The Uffizi and the British Museum have organized an unprecedented 50/50 loan exhibition of Italian Renaissance drawings that is now on in Florence (until June 12 2011). Figures, Memory, Space: Drawings from Fra Angelico to Leonardo provides an opportunity for us to get to the core of creativity through the artist’s first marks on the page.
Guest blogger Alexandra Korey provides a short review of this very special exhibit.
One of the most remarkable aspects of this show is that it is FREE to enter and see the majority of it – 100 works displayed at the Uffizi’s Reali Poste, a room accessed directly from the museum’s main courtyard (across from the entrance). These are the same drawings that were shown in London’s British Museum last year at a cost of 12 pounds per ticket. It’s easy to wander into this space, which means if you’re in Florence for a longer period, you can stop in a few times and really benefit from looking slowly at individual drawings without getting tired trying to fit it all in at once.
Beyond the 100 drawings displayed here, the exhibition continues inside the Uffizi gallery.

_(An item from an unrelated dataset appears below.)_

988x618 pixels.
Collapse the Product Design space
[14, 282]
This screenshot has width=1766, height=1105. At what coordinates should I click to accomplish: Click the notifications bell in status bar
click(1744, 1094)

In the drawings room on the first floor (don’t miss it as you lumber up the stairs towards the main galleries!), over 50 “extra” works continue to explore the themes of “figures, memory, and space”. Some of these are drawings that are too precious or fragile to lend, so could not be included in the London show. We’re very privileged to be able to see them at all in the museum; drawings are subject to very strict international standards of conservation and cannot be exposed to light for extended periods of time, so once they’re put away after this show, we won’t see them in public for about five years. In the painting galleries, you’re reminded to consider the relationship between painting and drawing through signage designed for the occasion that shows reproductions of drawings related to some of the paintings on display.
Drawings are at the base of every other art form – Vasari affirms that it is the “father” of architecture, painting and sculpture. In the Renaissance mind, the drawing was many things: the first visible instance of the artist’s idea, the essential medium for study of the arts, the tool for planning works in other media, and in some cases, a final work of art in itself.
Figure, Memorie, Spazio. Disegni da Fra’Angelico a Leonardo.
March 8 to June 12 2011
Galleria degli Uffizi – GDSU (first floor) and Reali Poste (across the courtyard from the museum’s main entrance)
Oepn Tues thru Sunday, 8:15 to 18:50
Ticket prices for the Uffizi at this time are 11 euros for adults; reduced to 10 euros after 4pm.